+++ DATA EXCERPTS

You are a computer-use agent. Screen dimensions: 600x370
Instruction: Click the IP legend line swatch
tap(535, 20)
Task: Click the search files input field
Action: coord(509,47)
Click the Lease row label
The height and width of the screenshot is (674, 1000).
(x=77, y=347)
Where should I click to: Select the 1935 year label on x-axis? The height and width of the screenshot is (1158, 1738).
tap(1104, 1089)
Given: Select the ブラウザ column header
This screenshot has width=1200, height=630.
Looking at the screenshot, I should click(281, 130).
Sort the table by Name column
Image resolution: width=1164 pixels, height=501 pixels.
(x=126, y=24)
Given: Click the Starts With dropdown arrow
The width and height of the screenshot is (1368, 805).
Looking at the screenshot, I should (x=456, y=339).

++++++

EXERCISE:
How many lines in the listing above contain the word "width"? Reply with the number alone.

TASK SOLUTION:
5